Bir defasında Sadrazam Mahmud Nedim Paşa ile aralarında şöyle bir hâdise cereyan etmişti. Nedim Paşa’nın ilk sadâretinde emekli vezirlerden Müderris Osman Paşa, nasıl olmuşsa kendisini tebrike gidememişti. Paşa, o sırada ziyaretinde bulunan Kâmil Paşa’ya;

“–Beni adam yerine koymadı, ben de onun maaşını keseceğim.” demişti. Bunun üzerine Yusuf Kâmil Paşa;

“–Kesemezsiniz!” diye cevap verdi.

“–Keserim!”

“–İnat etme, kesemezsin!”

“–Niçin kesemem!”

“–Kesemezsin, çünkü necâbet (asalet) ve merhametin, birtakım âcizlerin mağdur olmasına müsaade etmez!”
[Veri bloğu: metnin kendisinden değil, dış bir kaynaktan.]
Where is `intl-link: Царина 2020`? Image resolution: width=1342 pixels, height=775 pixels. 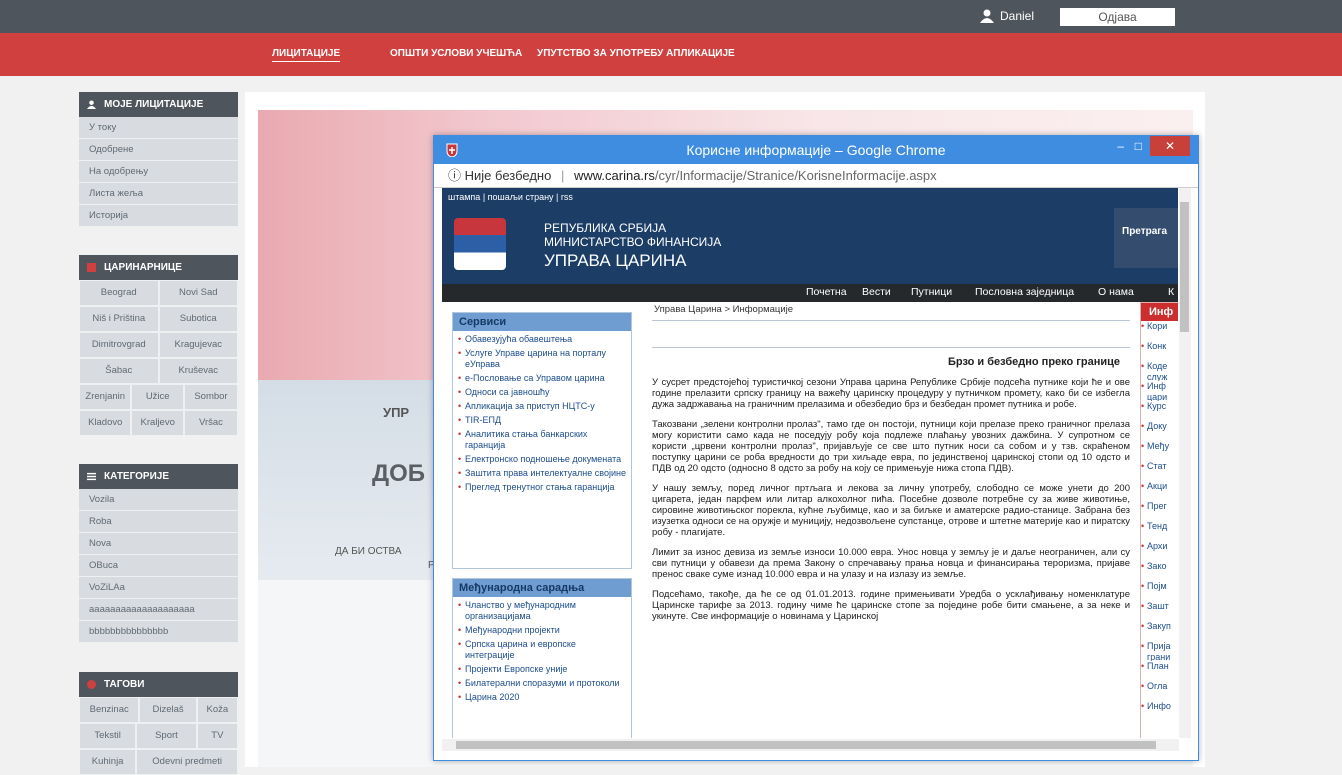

Bu söz üzerine Mahmud Paşa, emekli müderrisin maaşını kesmekten vazgeçmişti.

KERPİÇTEN BİNALAR!

Edebiyat tarihçisi ve münekkid Prof. Dr. Mehmet KAPLAN 1915’te Sivrihisar’da doğdu. Eskişehir Lisesinde okudu. İstanbul Yüksek Öğretmen Okulu Türk Dili ve Edebiyatı Bölümünü bitirdi. İstanbul Üniversitesi Edebiyat Fakültesi’nde asistanlıkla başladığı akademik kariyerini profesörlükle noktaladı. (1952) Bir süre Erzurum Atatürk Üniversitesinde dekanlık ve rektör vekilliği yaptı. 23 Şubat 1986’da aramızdan ayrıldı.

***

Mehmet KAPLAN bir sohbet esnasında Şair Nüzhet ERMAN’a şöyle demişti:

“Azizim, sizin şiirleriniz kerpiçten yapılmış güzel binalara benziyor. Malzeme alelâde, fakat ortaya çıkan eser çok hoş, çok güzel…”

_______________________

1 Şeyhin bu iltifata tepkisi, mevki meraklısı kişilere örnek olması gereken bir davranış olarak görülmelidir.